• Joanne Jacobs

Parents want choices

Parents want education options, concludes Never Going Back, based on a Mary 22 Harris Poll for the National Alliance for Public Charter Schools. Ninety three percent of parents said "one size doesn't fit all" in education, and 86 percent want choices other than their assigned district school.

The pandemic forced parents to pay more attention to their children's education: 78 percent became more involved as a result, especially lower-income and non-white parents.


Eighty-three percent said that education has become a more important political issue to them than it was in the past, and 82 percent would be willing to vote outside their political party based on the candidate’s education platform. Of those surveyed, 35 percent were Democrats, 35 percent independents and 30 percent Republican.


More than one in four have tried a different school type to meet their children's needs.


Homeschooling was the most popular choice for school switchers, especially for lower-income families. Charter schools are in second place. High percentages of switchers said it was a positive change: 57 percent said their child is happier.


Black families are much more likely to homeschool now than before the pandemic.

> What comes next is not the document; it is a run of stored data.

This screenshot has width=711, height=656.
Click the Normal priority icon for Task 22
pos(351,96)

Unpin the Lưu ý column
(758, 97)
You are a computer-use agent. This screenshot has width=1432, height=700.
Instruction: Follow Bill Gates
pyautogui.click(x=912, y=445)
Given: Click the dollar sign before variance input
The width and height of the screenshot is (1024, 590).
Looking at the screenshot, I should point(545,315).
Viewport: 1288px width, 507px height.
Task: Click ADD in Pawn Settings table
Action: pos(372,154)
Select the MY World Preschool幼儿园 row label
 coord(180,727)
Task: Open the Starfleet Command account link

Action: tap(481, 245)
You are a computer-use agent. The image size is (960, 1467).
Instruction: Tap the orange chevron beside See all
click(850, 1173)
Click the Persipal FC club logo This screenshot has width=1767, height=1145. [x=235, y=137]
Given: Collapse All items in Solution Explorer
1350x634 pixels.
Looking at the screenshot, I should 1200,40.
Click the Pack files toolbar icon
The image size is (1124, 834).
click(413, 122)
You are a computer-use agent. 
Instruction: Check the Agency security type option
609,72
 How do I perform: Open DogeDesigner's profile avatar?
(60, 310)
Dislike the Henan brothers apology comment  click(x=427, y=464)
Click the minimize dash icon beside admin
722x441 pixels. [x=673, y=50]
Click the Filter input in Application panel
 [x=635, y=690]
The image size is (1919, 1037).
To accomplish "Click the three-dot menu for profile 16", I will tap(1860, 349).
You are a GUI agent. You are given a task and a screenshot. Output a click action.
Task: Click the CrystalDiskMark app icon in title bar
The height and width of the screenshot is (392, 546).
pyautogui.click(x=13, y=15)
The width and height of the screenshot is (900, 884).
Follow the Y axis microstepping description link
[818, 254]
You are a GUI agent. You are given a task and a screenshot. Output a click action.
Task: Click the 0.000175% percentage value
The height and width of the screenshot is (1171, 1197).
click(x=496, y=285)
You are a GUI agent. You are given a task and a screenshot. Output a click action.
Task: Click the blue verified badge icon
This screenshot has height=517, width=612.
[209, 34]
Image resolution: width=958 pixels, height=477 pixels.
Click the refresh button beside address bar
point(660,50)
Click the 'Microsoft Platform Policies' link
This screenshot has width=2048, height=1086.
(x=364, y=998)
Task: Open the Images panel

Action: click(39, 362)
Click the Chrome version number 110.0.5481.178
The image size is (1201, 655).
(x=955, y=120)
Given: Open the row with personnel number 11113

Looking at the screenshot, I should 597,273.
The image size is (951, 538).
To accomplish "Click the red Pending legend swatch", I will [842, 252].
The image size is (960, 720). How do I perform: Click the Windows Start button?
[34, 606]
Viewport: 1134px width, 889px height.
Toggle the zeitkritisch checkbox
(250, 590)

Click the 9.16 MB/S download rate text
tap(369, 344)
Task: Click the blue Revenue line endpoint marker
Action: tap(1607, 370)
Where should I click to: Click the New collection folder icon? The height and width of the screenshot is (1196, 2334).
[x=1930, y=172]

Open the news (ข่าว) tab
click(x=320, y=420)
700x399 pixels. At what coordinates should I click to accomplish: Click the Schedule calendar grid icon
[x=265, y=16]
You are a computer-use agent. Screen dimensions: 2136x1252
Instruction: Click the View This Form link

Only 35 percent of parents are "highly satisfied" with the quality of their children’s education in public district schools, compared to 74 percent whose children who attend private schools and 72 percent of homeschoolers, the survey found.


Black and Hispanic parents appear particularly frustrated with their local schooling options and eager for more choices.


Seventy-seven percent of parents said safety was absolutely essential when it comes to their child's education. By contrast, only 58 percent of parents cited quality of instruction as absolutely essential and 41 percent cited individualized support for their child's needs.


Seventy-four percent of parents would consider a charter school, if one were available in their area, and 84 percent said charters should be available.


Charter parents were more likely to say they value "culturally affirming" environments for their child, perhaps because nearly 70 percent are Black or Hispanic.